Why do I love the apocalypse? Indeed, why do any of us? It's a popular genre right now, if you look at the movies being made. 2012, Book of Eli, Zombieland, hell you can go all the way back to The Road Warrior and Logan's Run... We like thinking about the end of the world, likely because we like to see how we're going to survive it. I'd go so far as to say that post-apocalyptic movies are uplifting; they say "we're going to make it."
But this isn't an analysis of the genre, so let's get back to the point. One culture that's obsessed with the end of the world is the Japanese. In their popular culture, there's often some kind of war that's radically changed everything: Vampires rise up to found their own empire; people squat in a once-verdant desert, attempting to resurrect ancient technologies; survivors try to find clues to the cause of the world-shattering event... It's no surprise that the Japanese focus on the aftermath of war, considering they're the only ones to experience a nuclear bomb, which radically altered their traditional society. Since I'm going to emulate a Japanese anime with my setting, you can already tell the direction I'm taking.
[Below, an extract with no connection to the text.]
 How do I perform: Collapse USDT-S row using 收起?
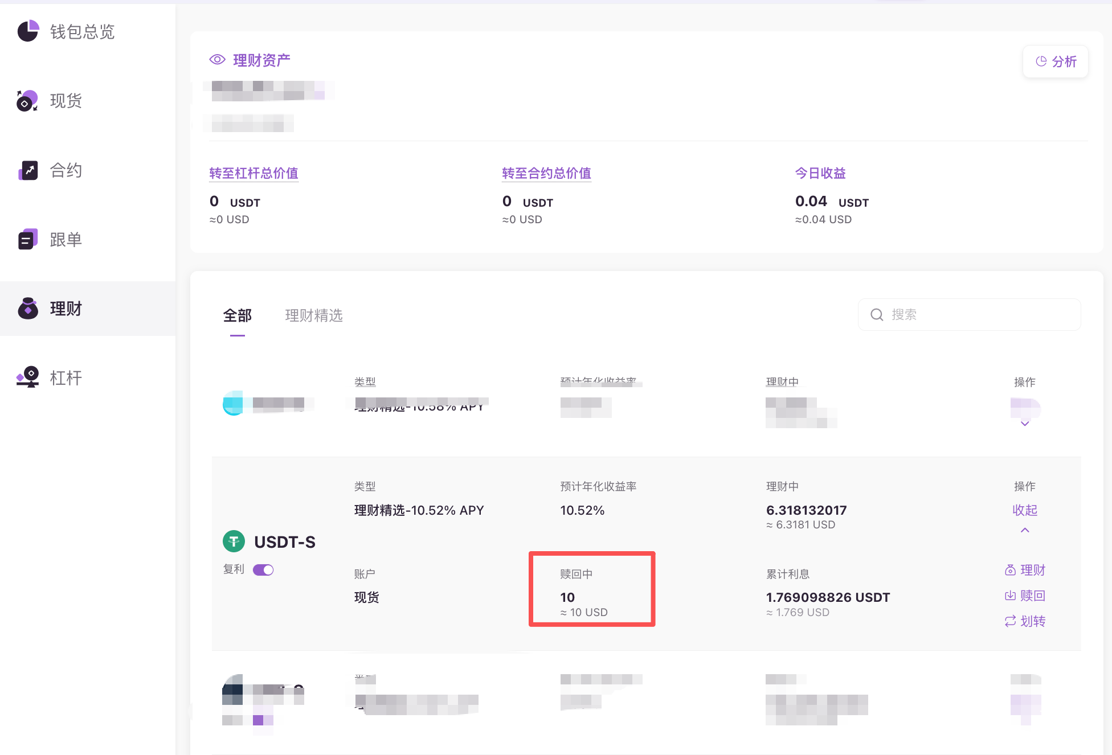[x=1024, y=510]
The last comparable event to the "end of the world", to my mind, was the collapse of the Roman Empire and the start of the Dark Ages. Not really the "end of the world" in the sense that we currently think of it, but it was still pretty nasty. The collapse of central authority led to the rise of the Catholic Church, which, with it's supra-national organization, could not only keep things going, but also preserved a great deal of knowledge. A Canticle for Liebowitz marries the Church to the survival of the human race after a nuclear holocaust.
Which brings me to the Antikythera mechanism. This device was discovered in the waters off Greece in 1900. It consists of delicate gears and cogs for tracking the sky (including accounting for the moon's elliptical orbit, even though they didn't know it was elliptical, as well as when the Olympics should be held), and speaks of a level of technological sophistication heretofore unknown for the time. The Antikythera mechanism was likely made in Sicily, and was apparently mass produced, some 1500 years before we would be able to produce it again. We're not talking Chariots of the Gods type stuff here. The question remains not "how did they get it" but "why haven't we found more"? It speaks to the idea that we've lost more knowledge than we know.
(You can find out more about recent discoveries on the mechanism here: http://io9.com/5441889/advanced-imaging-reveals-a-computer-1500-years-ahead-of-its-time).
That's an idea I'd like to see explored in a game. As it stand now, it'll be post-apocalyptic, with the Church rising again to shepherd and guide humanity. There'll be smashed cities crawling with monsters, and stuffed with loot the characters can only guess at. But most importantly, because this is supposed to be an Old-School game, there is no central story I'm trying to tell. Moreover, no where will I explain any of this. I want it to emulate those pulpy tales of weird science and sorcery existing side-by-side, without a lot of explanation. I want the players to come to it in media res.